■ TASK INSTRUCTIONS
Without changing a single word, restate the entries below.

(Collected data)
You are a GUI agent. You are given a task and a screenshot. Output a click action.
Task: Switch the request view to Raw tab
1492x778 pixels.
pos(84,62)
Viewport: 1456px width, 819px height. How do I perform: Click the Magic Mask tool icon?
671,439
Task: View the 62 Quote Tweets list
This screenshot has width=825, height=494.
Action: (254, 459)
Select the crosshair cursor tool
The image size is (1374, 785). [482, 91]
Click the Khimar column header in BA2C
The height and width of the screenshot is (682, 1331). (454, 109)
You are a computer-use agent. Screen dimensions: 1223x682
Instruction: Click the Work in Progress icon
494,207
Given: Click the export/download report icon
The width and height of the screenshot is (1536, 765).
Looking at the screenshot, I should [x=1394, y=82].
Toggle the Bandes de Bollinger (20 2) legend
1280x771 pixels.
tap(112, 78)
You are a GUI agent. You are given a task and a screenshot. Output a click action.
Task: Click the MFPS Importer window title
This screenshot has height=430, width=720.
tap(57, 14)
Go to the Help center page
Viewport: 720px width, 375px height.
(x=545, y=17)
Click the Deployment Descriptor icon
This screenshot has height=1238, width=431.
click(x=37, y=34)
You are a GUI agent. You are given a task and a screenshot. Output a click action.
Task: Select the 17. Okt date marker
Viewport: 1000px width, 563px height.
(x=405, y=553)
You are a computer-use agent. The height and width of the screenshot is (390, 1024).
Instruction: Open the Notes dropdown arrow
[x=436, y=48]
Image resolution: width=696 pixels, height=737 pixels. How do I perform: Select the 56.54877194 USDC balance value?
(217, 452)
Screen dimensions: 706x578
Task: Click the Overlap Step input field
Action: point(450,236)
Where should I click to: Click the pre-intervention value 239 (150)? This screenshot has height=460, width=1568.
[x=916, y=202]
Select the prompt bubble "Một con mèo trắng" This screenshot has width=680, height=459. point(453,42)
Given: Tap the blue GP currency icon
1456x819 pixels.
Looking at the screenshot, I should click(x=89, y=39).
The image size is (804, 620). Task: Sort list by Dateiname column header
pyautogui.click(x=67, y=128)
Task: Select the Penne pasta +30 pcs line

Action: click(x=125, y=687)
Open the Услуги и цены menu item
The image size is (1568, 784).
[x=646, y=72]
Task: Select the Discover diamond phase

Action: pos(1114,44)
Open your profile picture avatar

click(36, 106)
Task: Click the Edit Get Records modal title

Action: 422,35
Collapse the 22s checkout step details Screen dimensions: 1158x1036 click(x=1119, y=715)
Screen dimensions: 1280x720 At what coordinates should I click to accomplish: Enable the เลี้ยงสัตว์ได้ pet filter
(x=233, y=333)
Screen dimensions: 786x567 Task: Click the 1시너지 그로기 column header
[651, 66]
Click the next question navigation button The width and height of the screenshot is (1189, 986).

■ TASK SOLUTION
You are a GUI agent. You are given a task and a screenshot. Output a click action.
Task: Switch the request view to Raw tab
1492x778 pixels.
pos(84,62)
Viewport: 1456px width, 819px height. How do I perform: Click the Magic Mask tool icon?
671,439
Task: View the 62 Quote Tweets list
This screenshot has width=825, height=494.
Action: (254, 459)
Select the crosshair cursor tool
The image size is (1374, 785). [482, 91]
Click the Khimar column header in BA2C
The height and width of the screenshot is (682, 1331). (454, 109)
You are a computer-use agent. Screen dimensions: 1223x682
Instruction: Click the Work in Progress icon
494,207
Given: Click the export/download report icon
The width and height of the screenshot is (1536, 765).
Looking at the screenshot, I should [x=1394, y=82].
Toggle the Bandes de Bollinger (20 2) legend
1280x771 pixels.
tap(112, 78)
You are a GUI agent. You are given a task and a screenshot. Output a click action.
Task: Click the MFPS Importer window title
This screenshot has height=430, width=720.
tap(57, 14)
Go to the Help center page
Viewport: 720px width, 375px height.
(x=545, y=17)
Click the Deployment Descriptor icon
This screenshot has height=1238, width=431.
click(x=37, y=34)
You are a GUI agent. You are given a task and a screenshot. Output a click action.
Task: Select the 17. Okt date marker
Viewport: 1000px width, 563px height.
(x=405, y=553)
You are a computer-use agent. The height and width of the screenshot is (390, 1024).
Instruction: Open the Notes dropdown arrow
[x=436, y=48]
Image resolution: width=696 pixels, height=737 pixels. How do I perform: Select the 56.54877194 USDC balance value?
(217, 452)
Screen dimensions: 706x578
Task: Click the Overlap Step input field
Action: point(450,236)
Where should I click to: Click the pre-intervention value 239 (150)? This screenshot has height=460, width=1568.
[x=916, y=202]
Select the prompt bubble "Một con mèo trắng" This screenshot has width=680, height=459. point(453,42)
Given: Tap the blue GP currency icon
1456x819 pixels.
Looking at the screenshot, I should click(x=89, y=39).
The image size is (804, 620). Task: Sort list by Dateiname column header
pyautogui.click(x=67, y=128)
Task: Select the Penne pasta +30 pcs line

Action: click(x=125, y=687)
Open the Услуги и цены menu item
The image size is (1568, 784).
[x=646, y=72]
Task: Select the Discover diamond phase

Action: pos(1114,44)
Open your profile picture avatar

click(36, 106)
Task: Click the Edit Get Records modal title

Action: 422,35
Collapse the 22s checkout step details Screen dimensions: 1158x1036 click(x=1119, y=715)
Screen dimensions: 1280x720 At what coordinates should I click to accomplish: Enable the เลี้ยงสัตว์ได้ pet filter
(x=233, y=333)
Screen dimensions: 786x567 Task: Click the 1시너지 그로기 column header
[651, 66]
Click the next question navigation button The width and height of the screenshot is (1189, 986).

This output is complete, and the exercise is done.